(Records excerpted from a collection)
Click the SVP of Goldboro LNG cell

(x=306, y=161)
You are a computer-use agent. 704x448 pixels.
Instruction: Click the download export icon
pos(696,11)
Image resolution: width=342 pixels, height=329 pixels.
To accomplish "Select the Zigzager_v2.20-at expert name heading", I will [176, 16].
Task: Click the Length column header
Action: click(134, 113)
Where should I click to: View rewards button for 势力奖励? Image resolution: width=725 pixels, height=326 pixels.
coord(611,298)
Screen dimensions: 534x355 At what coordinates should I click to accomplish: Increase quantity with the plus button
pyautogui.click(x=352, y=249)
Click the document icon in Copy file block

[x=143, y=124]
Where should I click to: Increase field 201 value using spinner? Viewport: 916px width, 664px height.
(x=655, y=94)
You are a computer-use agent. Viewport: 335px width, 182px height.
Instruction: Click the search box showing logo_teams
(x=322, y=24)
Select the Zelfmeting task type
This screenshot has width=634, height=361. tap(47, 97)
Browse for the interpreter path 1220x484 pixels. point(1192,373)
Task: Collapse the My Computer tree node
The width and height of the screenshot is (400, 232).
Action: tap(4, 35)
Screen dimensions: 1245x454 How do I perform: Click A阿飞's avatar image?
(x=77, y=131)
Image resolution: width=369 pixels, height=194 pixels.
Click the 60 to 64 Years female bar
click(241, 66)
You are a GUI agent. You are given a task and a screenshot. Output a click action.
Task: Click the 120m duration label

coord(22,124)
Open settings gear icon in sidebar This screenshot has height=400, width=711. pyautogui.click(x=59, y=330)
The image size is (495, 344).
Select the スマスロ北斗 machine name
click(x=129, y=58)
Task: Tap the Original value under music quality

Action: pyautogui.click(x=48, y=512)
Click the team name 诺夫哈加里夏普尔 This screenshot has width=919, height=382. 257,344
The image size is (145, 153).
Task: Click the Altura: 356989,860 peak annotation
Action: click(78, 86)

◆ Goal of the exercise
What is needed is an exact copy of the lines from the one containing "Screen dimensions: 534x355" to the end of the data; please add nothing else.

◆ The answer
Screen dimensions: 534x355 At what coordinates should I click to accomplish: Increase quantity with the plus button
pyautogui.click(x=352, y=249)
Click the document icon in Copy file block

[x=143, y=124]
Where should I click to: Increase field 201 value using spinner? Viewport: 916px width, 664px height.
(x=655, y=94)
You are a computer-use agent. Viewport: 335px width, 182px height.
Instruction: Click the search box showing logo_teams
(x=322, y=24)
Select the Zelfmeting task type
This screenshot has width=634, height=361. tap(47, 97)
Browse for the interpreter path 1220x484 pixels. point(1192,373)
Task: Collapse the My Computer tree node
The width and height of the screenshot is (400, 232).
Action: tap(4, 35)
Screen dimensions: 1245x454 How do I perform: Click A阿飞's avatar image?
(x=77, y=131)
Image resolution: width=369 pixels, height=194 pixels.
Click the 60 to 64 Years female bar
click(241, 66)
You are a GUI agent. You are given a task and a screenshot. Output a click action.
Task: Click the 120m duration label

coord(22,124)
Open settings gear icon in sidebar This screenshot has height=400, width=711. pyautogui.click(x=59, y=330)
The image size is (495, 344).
Select the スマスロ北斗 machine name
click(x=129, y=58)
Task: Tap the Original value under music quality

Action: pyautogui.click(x=48, y=512)
Click the team name 诺夫哈加里夏普尔 This screenshot has width=919, height=382. 257,344
The image size is (145, 153).
Task: Click the Altura: 356989,860 peak annotation
Action: click(78, 86)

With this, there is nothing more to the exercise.